We were told that this year, because both his mother and his mother-in-law, Kate, were in the audience, he’d have to choose his stories carefully. But they still came fast and furious.
He may have an undisclosed source for his jokes but some are homespun, like the one which proved topical and also brought in his own daughter, Baillie.
We learned that she wanted to rename 2 David Street, calling it the ‘Foresaid Manor’. Then she’d be “Baillie o’ the Foresaid Manor”, a reference (for those who haven’t heard the crying of the Langholm Fair) to the immortal words shouted out in the market place on Common Riding morning.
I could see Billy Young, another great Langholm raconteur, was thoroughly enjoying Dave’s stories, as was every single member of the audience. And they say we Scots are a dour nation.
Let them come to the Cornet’s night at the Legion and be proven wrong. I noticed Dave’s wife Jen videoing some of the speeches. I’m certain that if she made copies, they’d sell like hot cakes.
The speeches each year seem to be better than the last and this time every one of the speakers excelled. Can it possibly get any better?
One or two in the audience learned a thing or two about our Common Riding. Wayne Irving, in giving his excellent toast to the Common Riding, explained why there was no spade present at the handing-in of the flag at night.
In days gone by, after it had carried out its duties, it was auctioned off in The Crown yard at lunchtime on Common Riding day.
From the money raised the spade carrier was expected to buy a new spade for the next year. This fact I did know as I’d read it in Billy Young’s book A Spot Supremely Blest.
But I didn’t know that each year Kenny Little paints the wooden (9’ x 6”) inserts that go into the spaces above the flower baskets on the Town Hall in the Common Riding colours, something Big Deev reminded us of when pointing out the amount of work that goes on behind the scenes to get this greatest show on earth up and going.

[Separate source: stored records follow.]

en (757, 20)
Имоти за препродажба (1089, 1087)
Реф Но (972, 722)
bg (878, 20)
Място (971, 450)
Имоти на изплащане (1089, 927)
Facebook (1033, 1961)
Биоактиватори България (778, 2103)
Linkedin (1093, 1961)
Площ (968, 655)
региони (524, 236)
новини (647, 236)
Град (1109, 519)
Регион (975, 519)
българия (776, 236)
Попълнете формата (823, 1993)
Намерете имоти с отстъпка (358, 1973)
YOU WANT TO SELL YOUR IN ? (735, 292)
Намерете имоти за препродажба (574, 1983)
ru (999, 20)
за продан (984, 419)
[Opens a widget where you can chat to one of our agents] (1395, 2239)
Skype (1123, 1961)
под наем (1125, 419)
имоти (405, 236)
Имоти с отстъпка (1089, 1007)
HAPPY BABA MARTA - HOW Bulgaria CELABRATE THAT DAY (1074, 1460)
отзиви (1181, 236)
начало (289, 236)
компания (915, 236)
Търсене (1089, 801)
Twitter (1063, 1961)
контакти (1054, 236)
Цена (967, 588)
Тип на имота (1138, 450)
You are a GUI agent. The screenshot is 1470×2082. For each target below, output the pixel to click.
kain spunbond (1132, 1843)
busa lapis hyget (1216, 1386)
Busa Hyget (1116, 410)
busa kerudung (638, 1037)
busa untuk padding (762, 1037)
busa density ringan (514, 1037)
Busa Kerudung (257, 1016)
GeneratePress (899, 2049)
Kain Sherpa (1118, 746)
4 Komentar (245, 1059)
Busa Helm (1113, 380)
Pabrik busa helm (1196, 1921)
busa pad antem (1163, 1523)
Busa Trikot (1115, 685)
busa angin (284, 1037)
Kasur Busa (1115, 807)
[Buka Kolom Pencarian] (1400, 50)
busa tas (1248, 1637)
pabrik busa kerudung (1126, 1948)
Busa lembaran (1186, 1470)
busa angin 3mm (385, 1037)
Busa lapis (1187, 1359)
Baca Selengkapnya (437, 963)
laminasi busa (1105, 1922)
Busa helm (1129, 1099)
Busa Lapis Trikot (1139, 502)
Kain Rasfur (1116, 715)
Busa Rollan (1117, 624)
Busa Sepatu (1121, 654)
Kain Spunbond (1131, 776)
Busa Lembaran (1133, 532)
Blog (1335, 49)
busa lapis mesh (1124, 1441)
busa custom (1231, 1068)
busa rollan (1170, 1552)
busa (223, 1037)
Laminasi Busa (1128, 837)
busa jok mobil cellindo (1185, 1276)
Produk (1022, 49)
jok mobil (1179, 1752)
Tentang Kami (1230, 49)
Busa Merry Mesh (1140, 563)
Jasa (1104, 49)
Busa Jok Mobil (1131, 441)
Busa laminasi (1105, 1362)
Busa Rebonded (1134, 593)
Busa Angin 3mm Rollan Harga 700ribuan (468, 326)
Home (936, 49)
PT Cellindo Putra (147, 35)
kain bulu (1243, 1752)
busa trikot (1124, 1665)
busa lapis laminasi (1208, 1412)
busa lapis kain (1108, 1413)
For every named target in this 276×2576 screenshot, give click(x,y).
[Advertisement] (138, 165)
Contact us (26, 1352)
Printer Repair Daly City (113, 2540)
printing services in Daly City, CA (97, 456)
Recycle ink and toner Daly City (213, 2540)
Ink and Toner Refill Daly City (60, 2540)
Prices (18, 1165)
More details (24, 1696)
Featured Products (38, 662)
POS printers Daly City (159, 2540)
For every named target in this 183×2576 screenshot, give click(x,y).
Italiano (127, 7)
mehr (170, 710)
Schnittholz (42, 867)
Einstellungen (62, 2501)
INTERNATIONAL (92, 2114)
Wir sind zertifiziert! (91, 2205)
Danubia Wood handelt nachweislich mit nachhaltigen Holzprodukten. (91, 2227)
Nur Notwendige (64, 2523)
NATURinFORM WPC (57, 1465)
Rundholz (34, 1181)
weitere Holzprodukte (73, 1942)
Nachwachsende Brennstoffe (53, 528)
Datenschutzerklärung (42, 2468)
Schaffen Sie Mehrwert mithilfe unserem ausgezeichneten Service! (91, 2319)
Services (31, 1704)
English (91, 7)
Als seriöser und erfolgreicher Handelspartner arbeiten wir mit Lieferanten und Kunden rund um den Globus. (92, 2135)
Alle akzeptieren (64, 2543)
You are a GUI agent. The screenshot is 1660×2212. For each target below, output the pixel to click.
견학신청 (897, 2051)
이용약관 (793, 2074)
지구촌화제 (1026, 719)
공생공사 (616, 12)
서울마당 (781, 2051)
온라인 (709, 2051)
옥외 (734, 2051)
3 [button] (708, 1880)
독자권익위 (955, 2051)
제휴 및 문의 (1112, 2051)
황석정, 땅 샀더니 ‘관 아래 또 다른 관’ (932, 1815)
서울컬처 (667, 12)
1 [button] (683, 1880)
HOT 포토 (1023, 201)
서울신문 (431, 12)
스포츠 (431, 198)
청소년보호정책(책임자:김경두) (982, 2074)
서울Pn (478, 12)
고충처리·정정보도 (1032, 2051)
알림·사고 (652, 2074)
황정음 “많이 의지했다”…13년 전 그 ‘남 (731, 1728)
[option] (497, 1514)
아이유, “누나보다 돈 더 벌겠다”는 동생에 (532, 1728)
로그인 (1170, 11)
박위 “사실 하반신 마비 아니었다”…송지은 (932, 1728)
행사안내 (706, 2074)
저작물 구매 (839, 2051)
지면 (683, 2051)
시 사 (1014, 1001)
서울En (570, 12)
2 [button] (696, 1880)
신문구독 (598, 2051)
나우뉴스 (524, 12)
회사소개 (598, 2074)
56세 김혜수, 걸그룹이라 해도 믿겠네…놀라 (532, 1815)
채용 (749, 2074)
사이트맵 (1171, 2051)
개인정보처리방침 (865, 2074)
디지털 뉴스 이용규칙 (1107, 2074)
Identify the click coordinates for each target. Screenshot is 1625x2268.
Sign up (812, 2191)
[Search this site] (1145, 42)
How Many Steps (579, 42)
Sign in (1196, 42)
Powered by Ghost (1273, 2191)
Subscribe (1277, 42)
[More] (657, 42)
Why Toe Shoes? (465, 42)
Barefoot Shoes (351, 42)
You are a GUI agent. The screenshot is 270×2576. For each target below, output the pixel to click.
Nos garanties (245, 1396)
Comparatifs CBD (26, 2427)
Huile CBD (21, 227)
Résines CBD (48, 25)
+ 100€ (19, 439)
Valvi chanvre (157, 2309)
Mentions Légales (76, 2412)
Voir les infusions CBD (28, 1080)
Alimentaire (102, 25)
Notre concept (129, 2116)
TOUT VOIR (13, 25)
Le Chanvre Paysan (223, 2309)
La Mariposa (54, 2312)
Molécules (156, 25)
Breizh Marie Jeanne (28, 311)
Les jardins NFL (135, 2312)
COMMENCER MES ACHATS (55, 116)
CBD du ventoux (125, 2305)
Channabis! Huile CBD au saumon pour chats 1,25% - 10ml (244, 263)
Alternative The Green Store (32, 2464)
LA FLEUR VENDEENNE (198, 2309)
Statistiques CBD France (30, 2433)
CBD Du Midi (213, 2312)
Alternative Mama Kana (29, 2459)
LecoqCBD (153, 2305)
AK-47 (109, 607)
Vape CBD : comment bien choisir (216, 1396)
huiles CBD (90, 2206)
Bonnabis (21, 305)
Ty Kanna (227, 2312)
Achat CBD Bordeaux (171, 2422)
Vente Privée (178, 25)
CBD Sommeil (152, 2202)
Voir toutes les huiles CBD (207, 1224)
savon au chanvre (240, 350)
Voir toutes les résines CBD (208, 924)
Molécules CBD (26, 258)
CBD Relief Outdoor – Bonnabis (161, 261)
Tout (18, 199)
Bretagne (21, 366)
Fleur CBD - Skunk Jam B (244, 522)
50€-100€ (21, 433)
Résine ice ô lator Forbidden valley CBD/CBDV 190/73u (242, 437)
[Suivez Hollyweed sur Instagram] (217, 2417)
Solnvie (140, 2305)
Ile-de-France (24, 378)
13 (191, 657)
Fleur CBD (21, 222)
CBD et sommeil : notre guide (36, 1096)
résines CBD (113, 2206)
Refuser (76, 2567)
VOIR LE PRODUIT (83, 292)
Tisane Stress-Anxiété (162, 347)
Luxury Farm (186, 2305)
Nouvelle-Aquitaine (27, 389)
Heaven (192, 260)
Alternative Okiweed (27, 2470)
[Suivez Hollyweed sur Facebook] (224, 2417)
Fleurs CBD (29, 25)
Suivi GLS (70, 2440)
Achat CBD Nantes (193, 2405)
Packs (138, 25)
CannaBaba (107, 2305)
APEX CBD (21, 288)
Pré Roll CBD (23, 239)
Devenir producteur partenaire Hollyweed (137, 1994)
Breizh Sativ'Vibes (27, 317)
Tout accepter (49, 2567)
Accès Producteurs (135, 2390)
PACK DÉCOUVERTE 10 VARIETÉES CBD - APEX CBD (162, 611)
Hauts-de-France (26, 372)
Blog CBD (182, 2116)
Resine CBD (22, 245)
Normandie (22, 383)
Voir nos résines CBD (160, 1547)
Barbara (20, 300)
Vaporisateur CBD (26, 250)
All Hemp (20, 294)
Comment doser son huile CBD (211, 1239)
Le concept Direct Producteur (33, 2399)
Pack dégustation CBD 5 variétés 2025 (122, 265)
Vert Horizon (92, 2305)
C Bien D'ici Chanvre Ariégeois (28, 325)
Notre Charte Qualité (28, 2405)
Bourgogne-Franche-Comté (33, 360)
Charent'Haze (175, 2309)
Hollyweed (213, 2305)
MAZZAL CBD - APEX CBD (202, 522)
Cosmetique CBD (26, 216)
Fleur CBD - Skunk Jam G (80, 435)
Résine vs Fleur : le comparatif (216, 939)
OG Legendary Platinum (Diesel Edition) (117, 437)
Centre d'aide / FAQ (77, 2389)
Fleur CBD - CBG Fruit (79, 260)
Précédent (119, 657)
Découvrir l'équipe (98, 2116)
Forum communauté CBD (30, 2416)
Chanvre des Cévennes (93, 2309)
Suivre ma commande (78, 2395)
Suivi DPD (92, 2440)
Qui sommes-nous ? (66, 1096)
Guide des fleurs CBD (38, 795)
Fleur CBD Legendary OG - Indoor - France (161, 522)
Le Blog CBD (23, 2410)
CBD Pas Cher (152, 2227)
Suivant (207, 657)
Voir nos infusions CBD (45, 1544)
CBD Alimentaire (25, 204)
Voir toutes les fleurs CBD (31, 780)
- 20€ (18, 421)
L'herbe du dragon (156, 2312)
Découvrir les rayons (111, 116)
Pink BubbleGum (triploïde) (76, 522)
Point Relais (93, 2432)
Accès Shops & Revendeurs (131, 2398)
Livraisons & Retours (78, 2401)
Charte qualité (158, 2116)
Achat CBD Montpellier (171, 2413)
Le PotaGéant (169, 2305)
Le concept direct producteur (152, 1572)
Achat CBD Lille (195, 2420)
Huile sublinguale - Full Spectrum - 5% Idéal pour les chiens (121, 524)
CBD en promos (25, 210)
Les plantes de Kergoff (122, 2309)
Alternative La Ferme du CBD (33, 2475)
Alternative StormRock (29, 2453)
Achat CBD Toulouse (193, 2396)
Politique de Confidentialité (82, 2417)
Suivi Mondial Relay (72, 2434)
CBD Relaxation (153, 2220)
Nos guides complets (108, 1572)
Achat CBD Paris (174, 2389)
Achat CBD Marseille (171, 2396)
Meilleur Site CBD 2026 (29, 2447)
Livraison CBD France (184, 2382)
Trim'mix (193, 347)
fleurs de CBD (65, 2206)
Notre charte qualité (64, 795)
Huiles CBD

As I stood on Mount Hooley on Saturday eagerly awaiting the exciting gallop up the Wynd, I heard the woman next to me saying, that’s one as the Cornet galloped past. I asked whether she was going to count the riders and the reply was, “yes, I have to or I’d greet”. There’ll be a lot more tears in oor een before it’s all over.
She’d noticed one of the riders wearing a webcam on his hat. How exciting will that footage be? Some lucky person far from hame will be experiencing the thrills of the gallop up the hill from the comfort of an armchair.
As I checked the Common Riding supplement in the office last weekend, I had to frequently refer to the archives. I noticed the Jottings after the 1948 Common Riding covered half a page in the broadsheet paper.
They were headed Common Riding Jottings instead of Little jottings and I wondered how the writer then found so many little snippets pertaining to the Common Riding.
I noticed the writer thanking readers for sending in the bits of news after an appeal in a previous edition.
I find it quite difficult to fill a shorter column with Common Riding jottings only, especially when my friends and acquaintances clam up on me, saying, “Dinna tell her or ee’ll end up in the paper”.